TASK DETAILS – Check every line below for the word "will" and show those that hold it.

_ _ _ _ _

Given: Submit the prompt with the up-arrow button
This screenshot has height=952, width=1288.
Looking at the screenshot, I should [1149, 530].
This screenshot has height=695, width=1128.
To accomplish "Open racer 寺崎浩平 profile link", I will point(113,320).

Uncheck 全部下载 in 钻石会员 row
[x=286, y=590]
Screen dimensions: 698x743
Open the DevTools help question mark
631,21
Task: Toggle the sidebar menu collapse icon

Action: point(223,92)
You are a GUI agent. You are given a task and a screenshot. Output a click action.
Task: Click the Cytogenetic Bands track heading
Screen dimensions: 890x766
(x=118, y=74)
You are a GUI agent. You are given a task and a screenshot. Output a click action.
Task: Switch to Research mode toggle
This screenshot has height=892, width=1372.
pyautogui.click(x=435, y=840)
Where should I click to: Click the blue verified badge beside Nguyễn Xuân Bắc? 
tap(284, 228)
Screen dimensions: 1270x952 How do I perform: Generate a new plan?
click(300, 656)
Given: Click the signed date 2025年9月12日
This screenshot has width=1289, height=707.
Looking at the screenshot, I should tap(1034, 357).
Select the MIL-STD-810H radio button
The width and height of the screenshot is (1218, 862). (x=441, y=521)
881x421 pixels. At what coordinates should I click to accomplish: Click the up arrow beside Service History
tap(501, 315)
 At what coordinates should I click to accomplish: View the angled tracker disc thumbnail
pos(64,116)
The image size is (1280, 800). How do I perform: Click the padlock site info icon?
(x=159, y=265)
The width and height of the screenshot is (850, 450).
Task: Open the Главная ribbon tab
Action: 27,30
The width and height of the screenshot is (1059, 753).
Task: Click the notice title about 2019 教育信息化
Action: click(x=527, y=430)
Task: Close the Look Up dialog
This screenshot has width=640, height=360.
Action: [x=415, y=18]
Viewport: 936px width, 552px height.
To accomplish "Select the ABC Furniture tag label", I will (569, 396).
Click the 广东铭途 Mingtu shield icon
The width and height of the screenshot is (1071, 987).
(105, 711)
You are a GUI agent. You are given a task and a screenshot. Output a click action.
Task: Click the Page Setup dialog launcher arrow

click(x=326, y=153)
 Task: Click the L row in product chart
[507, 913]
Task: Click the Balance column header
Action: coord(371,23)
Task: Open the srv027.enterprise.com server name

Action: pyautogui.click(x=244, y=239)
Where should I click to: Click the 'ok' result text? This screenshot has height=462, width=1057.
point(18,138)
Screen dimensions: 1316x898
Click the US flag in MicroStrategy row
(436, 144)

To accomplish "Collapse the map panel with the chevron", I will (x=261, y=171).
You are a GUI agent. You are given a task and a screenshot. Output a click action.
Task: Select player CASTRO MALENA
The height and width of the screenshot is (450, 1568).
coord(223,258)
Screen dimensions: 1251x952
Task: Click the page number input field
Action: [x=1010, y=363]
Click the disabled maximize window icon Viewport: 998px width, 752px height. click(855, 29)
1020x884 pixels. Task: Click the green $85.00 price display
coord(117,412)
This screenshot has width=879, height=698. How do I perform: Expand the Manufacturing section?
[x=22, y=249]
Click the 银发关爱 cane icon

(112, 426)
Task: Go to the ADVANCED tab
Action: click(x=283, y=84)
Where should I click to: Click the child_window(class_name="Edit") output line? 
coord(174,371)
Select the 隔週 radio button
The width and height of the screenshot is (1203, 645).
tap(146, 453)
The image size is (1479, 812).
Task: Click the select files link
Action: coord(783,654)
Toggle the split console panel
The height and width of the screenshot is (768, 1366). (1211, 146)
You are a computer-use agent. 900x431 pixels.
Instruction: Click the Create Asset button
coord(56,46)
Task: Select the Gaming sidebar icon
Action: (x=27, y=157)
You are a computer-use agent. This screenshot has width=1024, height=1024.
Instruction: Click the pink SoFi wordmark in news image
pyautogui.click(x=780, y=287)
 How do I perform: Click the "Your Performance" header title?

_ _ _ _ _

TASK RESPONSE –
To accomplish "Open racer 寺崎浩平 profile link", I will point(113,320).
To accomplish "Select the ABC Furniture tag label", I will (569, 396).
To accomplish "Collapse the map panel with the chevron", I will (x=261, y=171).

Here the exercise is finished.